平穏無事な日々を漂う〜漂泊旦那の日記〜

漂泊旦那の日記です。本の感想とサイト更新情報が中心です。偶に雑談など。

佐々木譲『暴雪圏』(新潮文庫)

 三月末、北海道東部を強烈な吹雪が襲った。不倫関係の清算を願う主婦。組長の妻をはずみで殺してしまった強盗犯たち。義父を憎み、家出した女子高生。事務所から大金を持ち逃げした会社員。人びとの運命はやがて、自然の猛威の中で結ばれてゆく。そして、雪に鎖された地域に残された唯一の警察官・川久保篤巡査部長は、大きな決断を迫られることに。名手が描く、警察小説×サスペンス。(粗筋紹介より引用)
 2009年2月、新潮社より単行本刊行。2011年11月、文庫化。

 『制服捜査』に登場する志茂別駐在所の川久保篤巡査部長が再登場。すでに雪が溶け始めていた三月末、十勝平野が十年ぶりに超大型爆弾低気圧に覆われた日の話である。
 川久保は住民からの通報で、雪が溶け始めた茶別橋の下の斜面のくぼみから地元の主婦、薬師泰子の変死体を発見する。
 地元企業でこき使われていた初老の西田康男は、妻が二年前に死に、子供もなく、胃がんの可能性が高いことから、最後ぐらい楽しもうと職場の金庫から二千万円を持ち出す。
 夫の単身赴任中に出会い系サイトで知り合った菅原信也につきまとわれるようになった坂口明美は、関係を清算しようと包丁を持ち、菅原の指定するペンション・グリーンルーフへ向かう。
 笹原史郎と佐藤章は、組長をはじめほとんどが上部団体の襲名披露に出席するために出払っていた暴力団組長宅を襲い、金庫から約五千万円を奪うが、内儀の浩美が暴れたため、佐藤が射殺し、二人は金を分け別々に逃亡した。
 三月に高校を卒業した佐野美幸は、腎臓疾患で入院した母親の退院が長引くと伝えられた。入院中、義父に何度も襲われた美幸は耐えきれず、札幌の叔母のところへ家出をしようとするが、吹雪でバスが運休しており、通りがかったクレーン付きトラックに載せてもらい、帯広を目指す。
 地元でペンション兼レストラン、グリーンルーフを営む増田直哉・紀子夫妻は、ペンションのボイラーが直らず、業者も吹雪で来られないことを心配していた。昼過ぎに来た客の菅原は、露骨に不満な顔をする。夕方になり、予約をしていたドライブ旅行中の初老の平田夫妻がやってきた。増田は、薪ストーブのあるレストランで暖を取るよう勧めた。
 吹雪で道路に雪が積もり、閉鎖された。日が沈む志茂別のグリーンルーフに一人、また一人と集う。
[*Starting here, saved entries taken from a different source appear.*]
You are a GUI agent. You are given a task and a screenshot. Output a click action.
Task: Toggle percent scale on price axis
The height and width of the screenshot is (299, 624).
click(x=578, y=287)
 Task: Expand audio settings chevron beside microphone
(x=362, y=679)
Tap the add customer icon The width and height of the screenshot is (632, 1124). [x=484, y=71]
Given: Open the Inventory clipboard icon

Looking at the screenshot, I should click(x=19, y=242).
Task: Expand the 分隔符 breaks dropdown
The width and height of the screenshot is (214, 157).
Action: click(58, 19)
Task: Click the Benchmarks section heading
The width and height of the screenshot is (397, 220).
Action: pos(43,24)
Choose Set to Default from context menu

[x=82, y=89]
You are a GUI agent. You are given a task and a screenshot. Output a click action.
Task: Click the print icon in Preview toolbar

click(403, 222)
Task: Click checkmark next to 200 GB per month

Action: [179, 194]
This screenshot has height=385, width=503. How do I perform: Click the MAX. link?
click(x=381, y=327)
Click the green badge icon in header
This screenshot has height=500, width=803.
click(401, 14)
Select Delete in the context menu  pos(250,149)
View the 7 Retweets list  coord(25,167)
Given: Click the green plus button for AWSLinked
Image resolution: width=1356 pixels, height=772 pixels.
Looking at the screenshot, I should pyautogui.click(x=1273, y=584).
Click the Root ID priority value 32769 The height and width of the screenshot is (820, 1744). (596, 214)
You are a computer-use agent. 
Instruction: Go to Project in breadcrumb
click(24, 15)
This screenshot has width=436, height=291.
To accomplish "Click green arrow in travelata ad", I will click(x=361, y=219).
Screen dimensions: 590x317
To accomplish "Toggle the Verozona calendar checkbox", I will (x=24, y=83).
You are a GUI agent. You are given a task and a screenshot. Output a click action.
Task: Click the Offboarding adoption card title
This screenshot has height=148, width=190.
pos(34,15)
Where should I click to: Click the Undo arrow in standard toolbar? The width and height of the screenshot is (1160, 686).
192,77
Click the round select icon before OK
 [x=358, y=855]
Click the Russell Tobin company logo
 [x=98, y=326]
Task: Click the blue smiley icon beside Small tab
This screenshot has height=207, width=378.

 様々なドラマが一つに集約する警察小説×パニックサスペンス。細かな動きが速いカット割りのように進んでいくため、目を離すことができない。閉じ込められた志茂別にいる警察官は、川久保ただ一人。この群像ドラマの終着点はお見事である。もちろん、結末から逆算して物語を組み立てていったのだろうが、すべての苦悩が解決する結末は読んでいて感動する。ただ、エピローグの呆気なさは気にかかる。もうちょっとその続きを、この人たちはその後どうなったの、という点を描いてほしかったと思ったのは、私だけではないはずだ。
 ただ、『制服捜査』に見られた川久保の葛藤は、ここでは全く出てこない。言ってしまえば、舞台が同じなら、川久保でなくてもこの物語は成立していたのだ。その点は非常に物足りなかった。その分、娯楽に徹底しているともいえるだろうが。
 何も考えず、大雪によるパニックを楽しみたい人向け。ただもう一つ、何か欲しかった。佐々木譲なら、それができたはず。